Extracted text =>
Always & always facing toward the Light





Here in Leicester tonight we witness the remarkable and inspiring story of Leicester suffragette Alice Hawkins. The amazing 3D show brought to life with live performances, an incredible choir and a spectacular video projection on the historic Corn Exchange building.


Thousands of people attended tonight at the New Market Square to watch one of the three shows. It was truly a great way to remember Alice and her fellow suffragettes. I’m sure that history was made in our city of Leicester has the Statue of Alice looked down upon us all tonight with tears of joy rolling down her face and knowing that her fight for equality was achieved.


This Event was truly rememberable, one of the best I have covered here in Leicester and we should all be proud of our history and the diversity of our great city of Leicester.


Great work from all involved with this event, it was well organised. with good security, along with great work from Maggie Shutt’s team at the Leicester city council events.


Watch the Video of the event.

Supplied data =>
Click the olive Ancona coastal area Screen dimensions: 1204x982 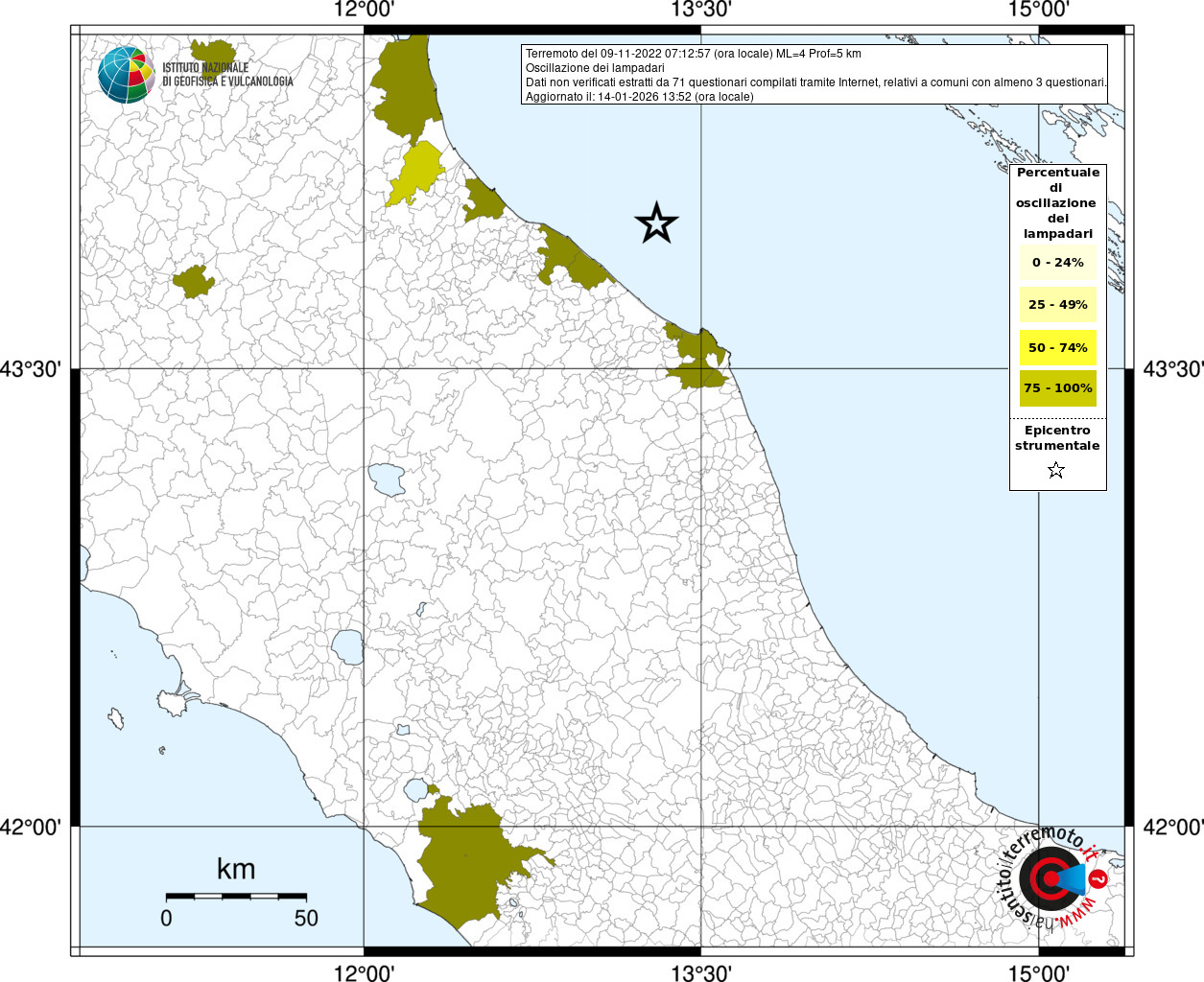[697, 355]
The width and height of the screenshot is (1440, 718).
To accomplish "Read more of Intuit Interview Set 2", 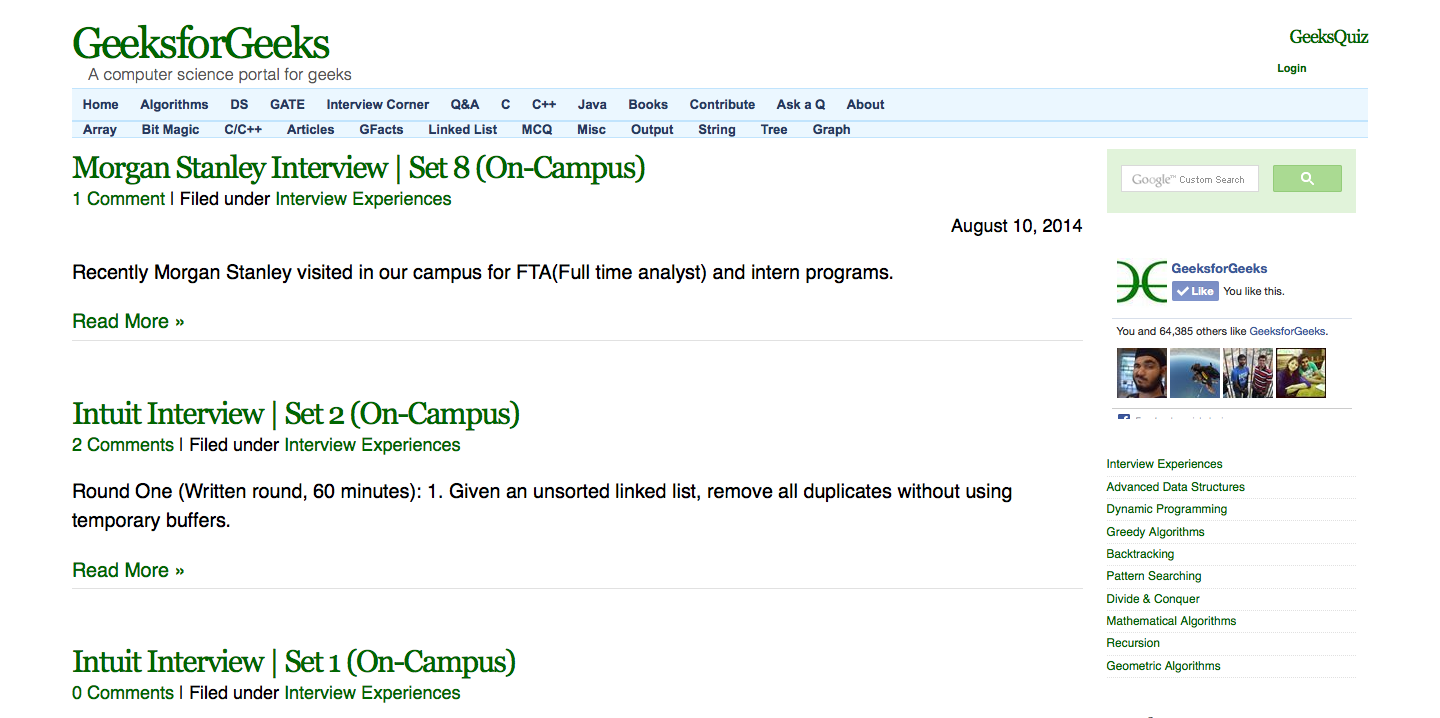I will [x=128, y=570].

Objective A => In the post about the Alice Hawkins show in Leicester, which building was the video projection shown on?
Objective B => Could you extend the post about the Alice Hawkins show in Leicester, picking up right after its last line?
The data plays no part in what comes next.

Exercise result A => The historic Corn Exchange building.

Exercise result B =>
Video By Leicester Media online 4K Ver 1:01



Alice Hawkins


Alice Hawkins (née Riley) was born in 1863 in Stafford into a working class family. One of nine children, Alice went to work at the age of 13 and met her future husband, Alfred Hawkins, at a socialist meeting. Alice married Alfred in 1884 and moved to Leicester, where she lived and worked for the rest of her life. Alice raised a family of six while working at the Equity Shoe Factory on Western Road, where she quickly focused on the issues affecting women working in the shoe trade. An active member of the newly formed Independent Labour Party, Alice went to London in February 1907 to join a suffragette protest outside Parliament. Along with 28 other women, Alice was arrested that day and subsequently spent 14 days in Holloway prison. This period of incarceration – the first of five – galvanised Alice’s resolve and she formed the Leicester branch of the Women’s Social and Political Union just a few months after leaving jail. Four years later, in 1911, Alice co-founded the Women’s Independent Boot and Shoe Trade Union. Although her time as a suffragette came to an abrupt end in 1914, when women were asked to cease their militancy, Alice continued to be an active trade unionist and a Labour party member until her death in March 1946, where she was buried at Leicester’s Welford Road Cemetery



Image By Craig Thorpe Photography

Votes for Women!

It’s a hundred years since the Representation of the People Act gave some women and all men the right to vote. During 2018-19, the city is marking the anniversary by remembering the women who played such a key role in the suffragette movement, including Leicester's very own Alice Hawkins.


Alice Hawkins Statue unveiled Febuary 2018

Alice Hawkins Statue

New Market Square, Leicester Market Leicester’s statue of Alice was unveiled in February 2018 a hundred years after the Representation of the People Act gave some women the right to vote.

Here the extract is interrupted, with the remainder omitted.